Image: Intel Newsroom
By tech2 News Staff / 23 Mar 2016 , 14:10
The time has come for Intel’s “Tick-Tock” strategy and “Process-Architecture-Optimization” is the new buzzword. Intel’s Tick-Tock strategy meant to introduce a new processor architecture one year, then optimise it the next, indicates a report on The Motley Fool.
This strategy has been Intel’s mantra these past few years and they’ve religiously stuck to it, till around 2013 anyway. Intel’s “Tick” cycle has almost always been about reducing the transistor size, it’s now at 14nm, and the tock about improving the performance of the new platform.

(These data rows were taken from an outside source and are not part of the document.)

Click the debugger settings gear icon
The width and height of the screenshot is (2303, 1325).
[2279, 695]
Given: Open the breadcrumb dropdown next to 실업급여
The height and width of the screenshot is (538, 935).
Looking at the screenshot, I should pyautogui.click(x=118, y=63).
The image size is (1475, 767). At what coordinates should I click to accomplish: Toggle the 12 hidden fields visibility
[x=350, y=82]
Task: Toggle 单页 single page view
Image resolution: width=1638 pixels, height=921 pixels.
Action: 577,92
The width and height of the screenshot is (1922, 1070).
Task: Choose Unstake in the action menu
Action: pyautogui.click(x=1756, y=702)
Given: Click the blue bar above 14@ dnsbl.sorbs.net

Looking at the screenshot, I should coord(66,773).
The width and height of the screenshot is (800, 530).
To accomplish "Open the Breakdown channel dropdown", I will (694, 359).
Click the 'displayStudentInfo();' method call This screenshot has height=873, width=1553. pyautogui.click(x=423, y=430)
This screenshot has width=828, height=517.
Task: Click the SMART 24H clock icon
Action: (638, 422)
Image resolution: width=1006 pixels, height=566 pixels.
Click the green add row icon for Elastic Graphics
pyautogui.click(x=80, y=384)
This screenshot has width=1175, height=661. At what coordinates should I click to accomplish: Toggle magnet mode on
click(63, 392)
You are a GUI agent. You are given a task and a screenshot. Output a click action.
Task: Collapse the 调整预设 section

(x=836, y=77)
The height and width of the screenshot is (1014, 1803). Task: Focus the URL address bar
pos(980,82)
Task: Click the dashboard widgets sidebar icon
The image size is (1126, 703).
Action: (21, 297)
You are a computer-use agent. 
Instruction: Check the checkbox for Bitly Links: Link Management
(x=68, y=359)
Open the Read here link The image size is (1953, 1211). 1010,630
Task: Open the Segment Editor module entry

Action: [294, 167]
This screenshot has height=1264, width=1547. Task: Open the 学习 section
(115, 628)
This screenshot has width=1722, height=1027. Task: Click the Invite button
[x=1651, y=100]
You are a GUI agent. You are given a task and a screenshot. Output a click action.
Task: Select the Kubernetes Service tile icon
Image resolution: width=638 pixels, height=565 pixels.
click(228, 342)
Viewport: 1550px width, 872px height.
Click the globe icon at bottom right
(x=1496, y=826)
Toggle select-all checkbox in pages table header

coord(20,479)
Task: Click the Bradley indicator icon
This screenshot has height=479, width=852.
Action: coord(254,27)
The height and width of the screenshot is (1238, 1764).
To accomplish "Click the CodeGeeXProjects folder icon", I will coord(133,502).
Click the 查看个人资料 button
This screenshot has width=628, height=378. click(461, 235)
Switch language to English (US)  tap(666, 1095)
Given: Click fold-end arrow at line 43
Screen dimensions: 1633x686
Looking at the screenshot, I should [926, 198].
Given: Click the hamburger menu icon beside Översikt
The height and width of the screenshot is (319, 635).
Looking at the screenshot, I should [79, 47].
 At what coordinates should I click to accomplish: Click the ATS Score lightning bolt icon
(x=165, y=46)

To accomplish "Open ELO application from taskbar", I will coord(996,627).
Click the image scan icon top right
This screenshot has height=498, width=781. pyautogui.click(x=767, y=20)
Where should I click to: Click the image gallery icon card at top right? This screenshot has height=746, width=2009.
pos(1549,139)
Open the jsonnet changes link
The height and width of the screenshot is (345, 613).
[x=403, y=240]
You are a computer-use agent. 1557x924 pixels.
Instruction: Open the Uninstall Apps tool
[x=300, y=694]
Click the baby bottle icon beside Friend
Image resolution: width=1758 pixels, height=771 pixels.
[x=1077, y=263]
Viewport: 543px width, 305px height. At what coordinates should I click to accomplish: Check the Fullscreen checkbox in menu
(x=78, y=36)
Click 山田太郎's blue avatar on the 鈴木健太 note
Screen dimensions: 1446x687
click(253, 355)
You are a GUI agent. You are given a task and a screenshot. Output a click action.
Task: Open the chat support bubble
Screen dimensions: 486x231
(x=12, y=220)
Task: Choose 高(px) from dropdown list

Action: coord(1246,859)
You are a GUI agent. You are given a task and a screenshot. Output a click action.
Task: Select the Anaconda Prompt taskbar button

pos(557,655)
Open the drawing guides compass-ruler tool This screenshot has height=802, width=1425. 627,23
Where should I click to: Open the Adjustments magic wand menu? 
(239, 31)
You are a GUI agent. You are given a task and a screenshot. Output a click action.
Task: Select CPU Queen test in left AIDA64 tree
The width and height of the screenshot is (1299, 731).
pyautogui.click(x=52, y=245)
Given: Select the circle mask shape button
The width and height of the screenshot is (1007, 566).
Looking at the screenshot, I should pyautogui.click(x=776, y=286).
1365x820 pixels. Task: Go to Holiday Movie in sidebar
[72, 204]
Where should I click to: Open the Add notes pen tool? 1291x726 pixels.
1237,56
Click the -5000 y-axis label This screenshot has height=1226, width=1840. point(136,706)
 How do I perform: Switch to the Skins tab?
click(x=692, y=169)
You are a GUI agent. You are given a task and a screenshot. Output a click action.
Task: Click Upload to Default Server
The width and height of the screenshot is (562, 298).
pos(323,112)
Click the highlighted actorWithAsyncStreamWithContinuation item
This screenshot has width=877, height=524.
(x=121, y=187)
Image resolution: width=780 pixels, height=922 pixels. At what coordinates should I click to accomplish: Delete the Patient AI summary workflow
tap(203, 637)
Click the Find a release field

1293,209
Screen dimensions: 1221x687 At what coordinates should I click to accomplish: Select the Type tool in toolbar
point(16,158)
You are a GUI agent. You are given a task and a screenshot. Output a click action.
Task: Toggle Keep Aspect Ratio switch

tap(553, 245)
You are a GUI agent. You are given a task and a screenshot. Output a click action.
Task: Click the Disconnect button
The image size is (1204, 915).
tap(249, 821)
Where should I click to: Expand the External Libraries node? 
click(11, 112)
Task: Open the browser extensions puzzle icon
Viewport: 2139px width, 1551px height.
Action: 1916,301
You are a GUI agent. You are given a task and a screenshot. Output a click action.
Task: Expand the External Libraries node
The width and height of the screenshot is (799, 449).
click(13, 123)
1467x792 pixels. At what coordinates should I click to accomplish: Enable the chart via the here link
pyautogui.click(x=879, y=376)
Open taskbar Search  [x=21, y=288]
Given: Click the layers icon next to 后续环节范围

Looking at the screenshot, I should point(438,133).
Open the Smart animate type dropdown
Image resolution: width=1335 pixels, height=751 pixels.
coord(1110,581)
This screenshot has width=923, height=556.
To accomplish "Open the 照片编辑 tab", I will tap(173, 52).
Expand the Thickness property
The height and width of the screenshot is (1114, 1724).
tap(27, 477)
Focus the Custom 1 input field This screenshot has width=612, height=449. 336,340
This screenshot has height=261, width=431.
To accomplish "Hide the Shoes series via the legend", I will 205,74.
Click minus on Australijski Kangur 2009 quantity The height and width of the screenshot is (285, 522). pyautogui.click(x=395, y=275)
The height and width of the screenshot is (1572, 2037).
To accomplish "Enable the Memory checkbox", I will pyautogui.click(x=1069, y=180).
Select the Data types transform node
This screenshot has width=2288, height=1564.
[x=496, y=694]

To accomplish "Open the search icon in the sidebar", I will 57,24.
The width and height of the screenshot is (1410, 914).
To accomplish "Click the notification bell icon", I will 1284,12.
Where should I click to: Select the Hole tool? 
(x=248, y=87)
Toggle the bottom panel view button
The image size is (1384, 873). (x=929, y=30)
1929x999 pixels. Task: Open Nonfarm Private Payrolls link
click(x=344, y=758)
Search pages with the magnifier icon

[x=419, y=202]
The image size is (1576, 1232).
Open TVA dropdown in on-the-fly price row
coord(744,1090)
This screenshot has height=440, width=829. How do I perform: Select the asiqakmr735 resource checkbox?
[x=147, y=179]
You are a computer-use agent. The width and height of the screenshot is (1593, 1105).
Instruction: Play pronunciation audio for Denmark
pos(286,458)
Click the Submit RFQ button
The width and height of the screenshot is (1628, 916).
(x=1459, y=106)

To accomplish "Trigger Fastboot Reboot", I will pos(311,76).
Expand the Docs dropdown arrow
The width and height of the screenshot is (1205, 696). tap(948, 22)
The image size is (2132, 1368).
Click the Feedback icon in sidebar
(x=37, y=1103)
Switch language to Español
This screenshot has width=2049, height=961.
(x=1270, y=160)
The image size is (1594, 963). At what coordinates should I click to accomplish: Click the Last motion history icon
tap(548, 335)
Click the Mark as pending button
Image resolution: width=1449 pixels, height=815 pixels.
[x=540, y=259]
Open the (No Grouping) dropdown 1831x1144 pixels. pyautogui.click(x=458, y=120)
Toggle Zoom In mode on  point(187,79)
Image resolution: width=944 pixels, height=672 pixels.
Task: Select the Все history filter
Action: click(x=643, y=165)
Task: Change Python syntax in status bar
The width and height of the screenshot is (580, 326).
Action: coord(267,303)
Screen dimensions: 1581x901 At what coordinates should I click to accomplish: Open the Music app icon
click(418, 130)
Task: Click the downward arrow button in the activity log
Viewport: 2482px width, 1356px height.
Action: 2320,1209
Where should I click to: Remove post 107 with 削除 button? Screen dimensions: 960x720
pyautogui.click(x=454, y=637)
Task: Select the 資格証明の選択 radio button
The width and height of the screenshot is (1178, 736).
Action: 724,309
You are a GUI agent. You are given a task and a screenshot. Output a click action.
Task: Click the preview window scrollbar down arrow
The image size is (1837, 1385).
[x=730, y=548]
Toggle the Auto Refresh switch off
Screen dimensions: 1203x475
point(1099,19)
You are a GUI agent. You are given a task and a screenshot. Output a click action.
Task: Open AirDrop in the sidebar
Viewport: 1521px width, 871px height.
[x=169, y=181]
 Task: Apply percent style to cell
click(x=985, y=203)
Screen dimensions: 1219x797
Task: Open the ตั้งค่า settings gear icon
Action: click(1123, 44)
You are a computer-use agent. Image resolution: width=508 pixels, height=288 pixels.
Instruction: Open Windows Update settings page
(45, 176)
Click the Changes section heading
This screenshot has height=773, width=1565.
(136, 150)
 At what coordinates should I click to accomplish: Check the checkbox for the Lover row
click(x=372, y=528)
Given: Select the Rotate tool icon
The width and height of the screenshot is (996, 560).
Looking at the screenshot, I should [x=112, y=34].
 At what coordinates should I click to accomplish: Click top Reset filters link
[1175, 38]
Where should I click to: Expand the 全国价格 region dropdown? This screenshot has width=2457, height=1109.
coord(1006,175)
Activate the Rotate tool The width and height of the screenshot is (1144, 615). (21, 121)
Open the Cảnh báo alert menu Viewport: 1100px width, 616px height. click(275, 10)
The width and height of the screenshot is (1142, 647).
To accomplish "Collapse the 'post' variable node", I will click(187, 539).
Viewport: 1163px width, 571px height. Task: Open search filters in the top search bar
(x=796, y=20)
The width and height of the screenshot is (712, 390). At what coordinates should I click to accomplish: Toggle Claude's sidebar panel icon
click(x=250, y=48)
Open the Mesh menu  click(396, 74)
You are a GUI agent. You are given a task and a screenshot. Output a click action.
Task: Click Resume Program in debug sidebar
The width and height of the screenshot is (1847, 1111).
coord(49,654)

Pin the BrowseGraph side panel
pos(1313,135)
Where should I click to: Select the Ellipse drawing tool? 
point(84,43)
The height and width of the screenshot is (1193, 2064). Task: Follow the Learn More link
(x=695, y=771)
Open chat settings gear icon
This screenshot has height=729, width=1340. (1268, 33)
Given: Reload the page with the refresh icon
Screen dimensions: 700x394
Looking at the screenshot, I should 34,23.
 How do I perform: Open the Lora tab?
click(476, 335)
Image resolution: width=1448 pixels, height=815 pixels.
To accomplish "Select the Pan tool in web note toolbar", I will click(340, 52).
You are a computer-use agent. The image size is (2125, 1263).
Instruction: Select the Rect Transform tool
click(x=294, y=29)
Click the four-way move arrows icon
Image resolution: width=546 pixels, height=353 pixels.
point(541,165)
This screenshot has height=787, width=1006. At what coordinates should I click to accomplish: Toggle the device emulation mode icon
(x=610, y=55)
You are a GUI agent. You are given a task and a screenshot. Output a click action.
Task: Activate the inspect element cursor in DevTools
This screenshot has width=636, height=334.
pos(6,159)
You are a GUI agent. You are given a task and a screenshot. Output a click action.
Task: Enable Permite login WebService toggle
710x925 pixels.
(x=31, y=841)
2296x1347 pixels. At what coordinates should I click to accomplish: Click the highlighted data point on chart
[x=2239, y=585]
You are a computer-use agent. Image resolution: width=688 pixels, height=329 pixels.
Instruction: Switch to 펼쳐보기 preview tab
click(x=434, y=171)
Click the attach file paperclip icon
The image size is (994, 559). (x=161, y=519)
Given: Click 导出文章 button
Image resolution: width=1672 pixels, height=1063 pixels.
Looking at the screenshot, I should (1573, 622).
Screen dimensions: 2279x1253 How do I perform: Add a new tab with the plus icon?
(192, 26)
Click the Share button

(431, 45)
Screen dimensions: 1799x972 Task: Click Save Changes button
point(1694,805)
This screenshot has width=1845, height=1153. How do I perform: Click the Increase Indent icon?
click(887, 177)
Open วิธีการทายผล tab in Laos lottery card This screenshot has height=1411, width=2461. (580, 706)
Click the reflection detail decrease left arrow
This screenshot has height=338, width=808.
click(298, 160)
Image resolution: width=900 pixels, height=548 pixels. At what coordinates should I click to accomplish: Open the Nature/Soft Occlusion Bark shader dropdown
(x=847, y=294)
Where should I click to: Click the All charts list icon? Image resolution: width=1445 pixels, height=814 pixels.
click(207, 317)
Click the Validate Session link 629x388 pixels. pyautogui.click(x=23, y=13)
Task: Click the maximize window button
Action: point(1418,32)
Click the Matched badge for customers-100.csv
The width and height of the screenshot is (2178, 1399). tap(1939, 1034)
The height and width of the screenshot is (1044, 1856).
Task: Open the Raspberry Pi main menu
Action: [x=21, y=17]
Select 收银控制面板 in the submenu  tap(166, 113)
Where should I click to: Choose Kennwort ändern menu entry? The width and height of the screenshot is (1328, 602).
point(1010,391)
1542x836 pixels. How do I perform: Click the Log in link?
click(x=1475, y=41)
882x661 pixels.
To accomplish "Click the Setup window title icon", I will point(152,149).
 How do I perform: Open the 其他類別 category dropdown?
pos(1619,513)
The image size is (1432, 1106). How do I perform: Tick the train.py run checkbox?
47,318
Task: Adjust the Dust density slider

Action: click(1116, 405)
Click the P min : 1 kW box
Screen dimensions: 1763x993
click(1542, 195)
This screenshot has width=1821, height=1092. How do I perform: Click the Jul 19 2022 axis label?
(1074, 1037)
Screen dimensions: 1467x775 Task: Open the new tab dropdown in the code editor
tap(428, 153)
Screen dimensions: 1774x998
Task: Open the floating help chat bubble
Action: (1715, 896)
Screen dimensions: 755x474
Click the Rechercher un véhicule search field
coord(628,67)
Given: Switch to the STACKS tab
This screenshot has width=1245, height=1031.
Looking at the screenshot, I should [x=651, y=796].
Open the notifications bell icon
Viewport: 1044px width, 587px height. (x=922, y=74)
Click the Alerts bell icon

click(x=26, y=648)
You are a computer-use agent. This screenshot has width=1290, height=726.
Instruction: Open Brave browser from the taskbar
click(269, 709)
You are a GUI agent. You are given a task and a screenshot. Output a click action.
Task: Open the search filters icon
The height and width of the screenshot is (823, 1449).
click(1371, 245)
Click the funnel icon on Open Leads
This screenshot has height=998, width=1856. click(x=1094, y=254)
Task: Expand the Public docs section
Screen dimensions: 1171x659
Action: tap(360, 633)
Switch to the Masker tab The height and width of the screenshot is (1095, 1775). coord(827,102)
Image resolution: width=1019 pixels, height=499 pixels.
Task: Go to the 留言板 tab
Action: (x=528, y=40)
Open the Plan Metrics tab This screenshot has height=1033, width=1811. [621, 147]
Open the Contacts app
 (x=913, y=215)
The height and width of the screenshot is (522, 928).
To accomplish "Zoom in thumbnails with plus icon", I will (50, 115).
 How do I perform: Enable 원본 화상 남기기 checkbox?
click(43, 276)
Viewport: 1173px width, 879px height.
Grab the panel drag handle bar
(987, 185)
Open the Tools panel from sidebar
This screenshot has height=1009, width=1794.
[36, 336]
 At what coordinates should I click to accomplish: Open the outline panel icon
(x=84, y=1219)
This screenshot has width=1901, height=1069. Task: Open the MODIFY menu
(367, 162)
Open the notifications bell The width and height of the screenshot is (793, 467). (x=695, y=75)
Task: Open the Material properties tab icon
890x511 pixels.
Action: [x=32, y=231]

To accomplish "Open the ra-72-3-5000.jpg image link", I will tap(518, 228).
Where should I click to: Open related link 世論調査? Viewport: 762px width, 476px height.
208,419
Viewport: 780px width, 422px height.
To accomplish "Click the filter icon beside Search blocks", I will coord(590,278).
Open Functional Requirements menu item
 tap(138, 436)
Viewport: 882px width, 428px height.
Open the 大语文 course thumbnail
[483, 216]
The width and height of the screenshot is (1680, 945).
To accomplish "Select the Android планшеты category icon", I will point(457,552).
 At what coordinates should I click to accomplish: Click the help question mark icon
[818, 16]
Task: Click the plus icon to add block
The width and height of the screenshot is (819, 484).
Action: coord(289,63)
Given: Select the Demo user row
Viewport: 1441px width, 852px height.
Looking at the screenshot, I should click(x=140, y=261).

In 2014, the transition to a 14nm process was heavily delayed (Do you rememberBroadwell?) and Intel simply skipped a generation and released Skylake. Citing manufacturing and engineering challenges, the transition to 14nm was hard on Intel.
As the transistors get smaller and smaller, the chance of leakage increases, thus affecting the accuracy and reliability of the design. In other words, there’s actually a physical limit to how small a transistor can go before it becomes completely useless. Intel has already indicated that the 10nm process, the next “Tick”, is already in troubled waters. In the face of these facts, the abandonment of the Tick-Tock strategy is a sensible one.
Intel’s 10-K filing seems to indicate that they’re hitting that wall and have sensibly decided to focus on “Process Architecture Optimization” rather than on perpetuating the “Tick-Tock” cycle. Hopefully, we won’t have to upgrade our motherboards every time we want to upgrade the CPU from now on.
ARM and TSMC have already started collaborating on a 7nm process, which is much smaller than the 10nm process that Intel’s been struggling with.